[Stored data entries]
|---|

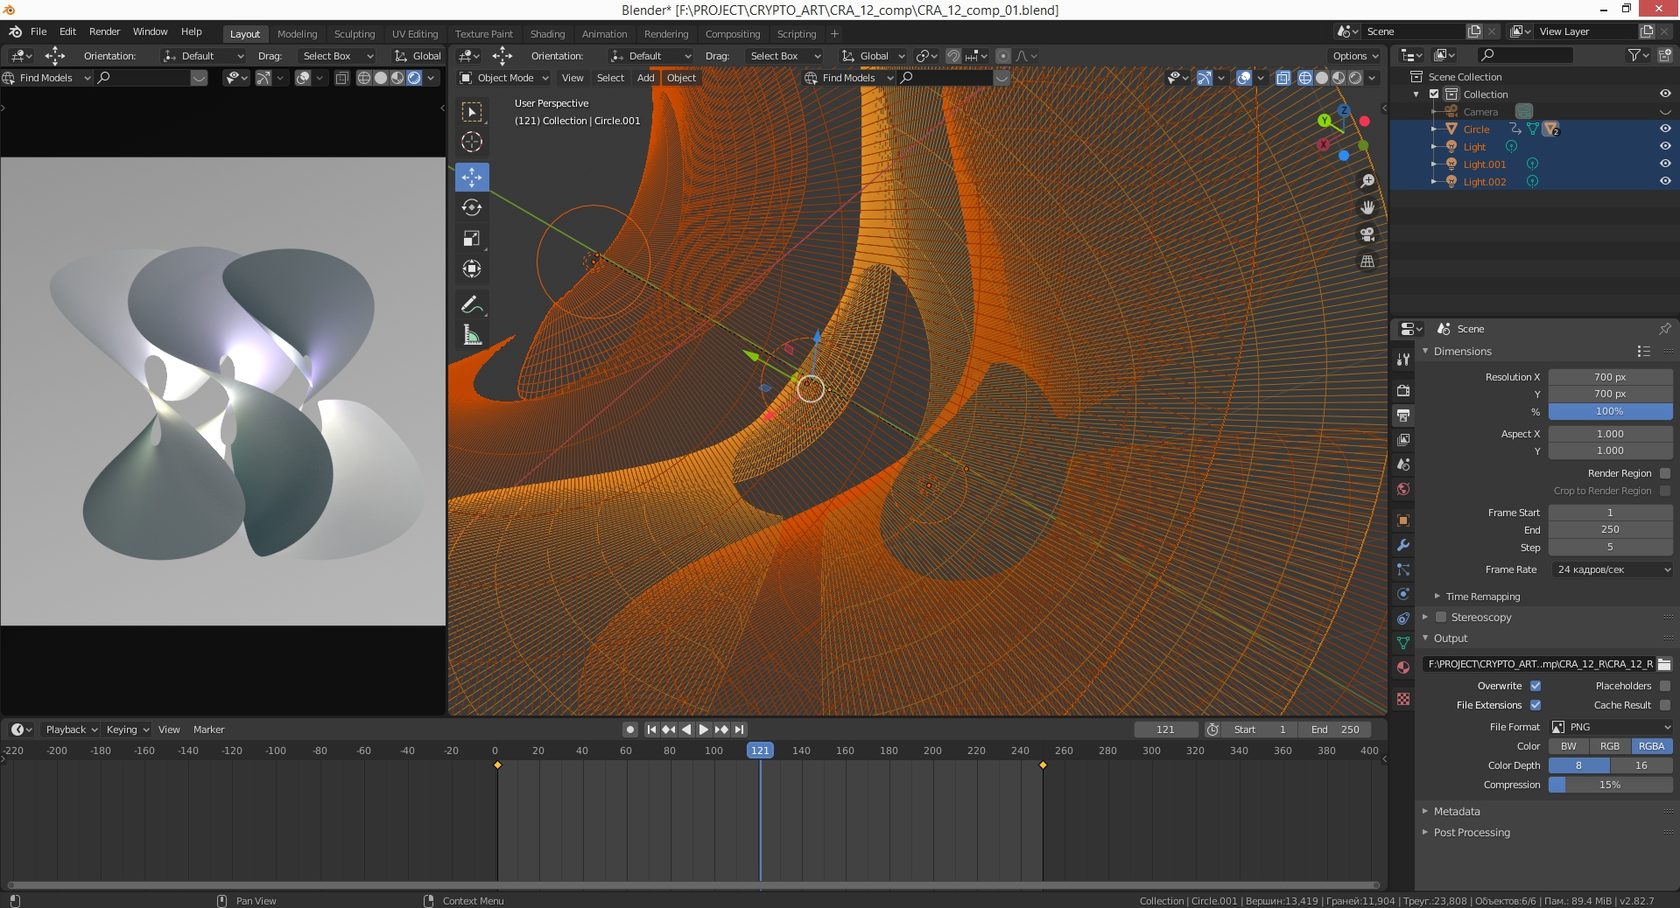1680x908 pixels.
Task: Disable the Overwrite checkbox
Action: 1535,686
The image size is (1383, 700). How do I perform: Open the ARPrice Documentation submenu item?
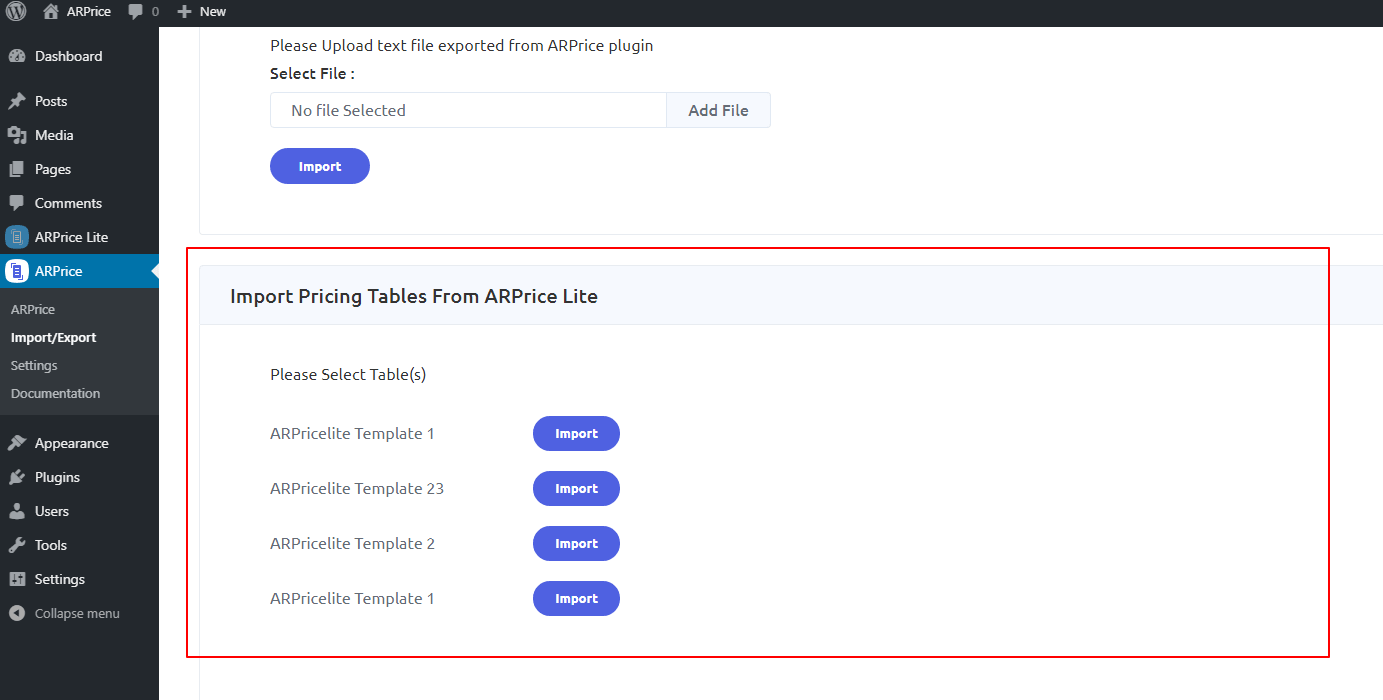(55, 393)
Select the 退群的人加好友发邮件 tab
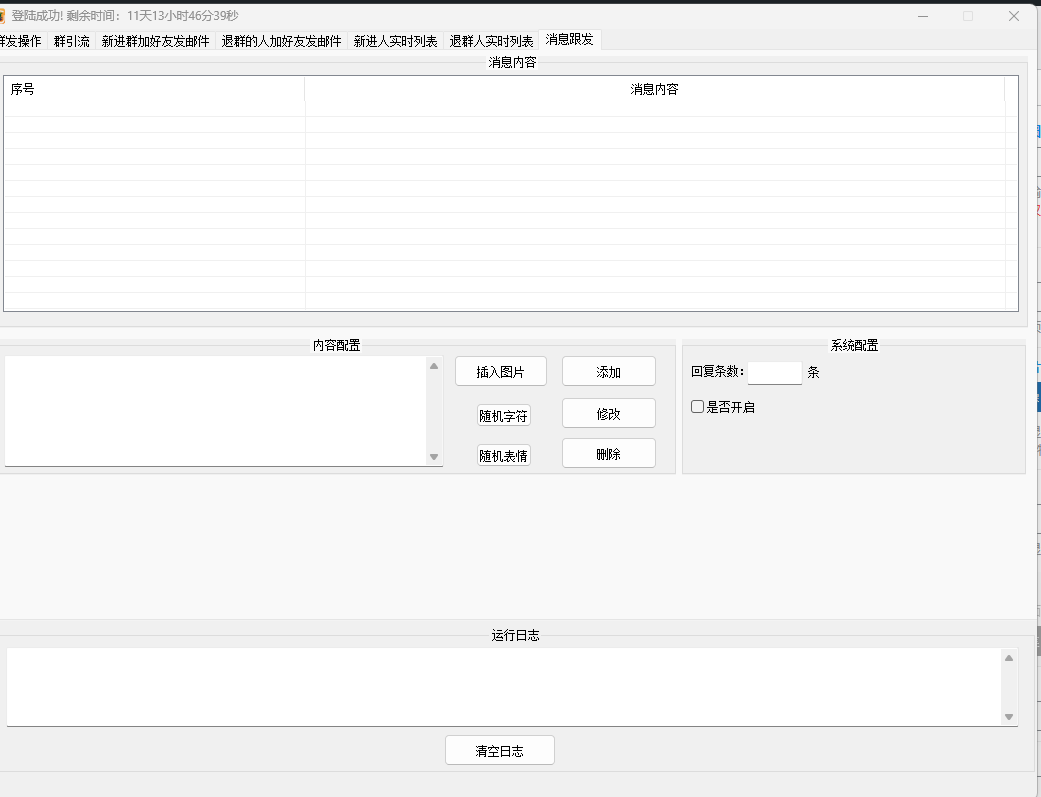This screenshot has height=797, width=1041. coord(281,41)
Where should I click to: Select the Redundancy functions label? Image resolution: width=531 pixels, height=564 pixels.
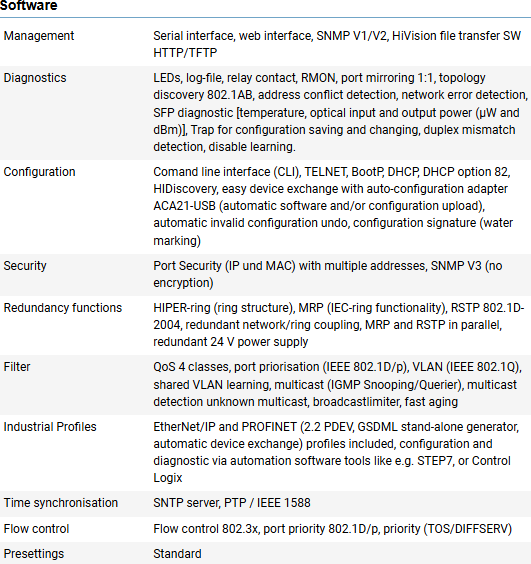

|---|

- Task brief -
Copy exactly, and copy nothing else: the lines from the one containing "The image size" through the end of the data, both ends included, with pictures left out.

- The answer -
The image size is (1383, 700). How do I perform: Open the ARPrice Documentation submenu item?
(55, 393)
Select the 退群的人加好友发邮件 tab
This screenshot has height=797, width=1041. coord(281,41)
Where should I click to: Select the Redundancy functions label? Image resolution: width=531 pixels, height=564 pixels.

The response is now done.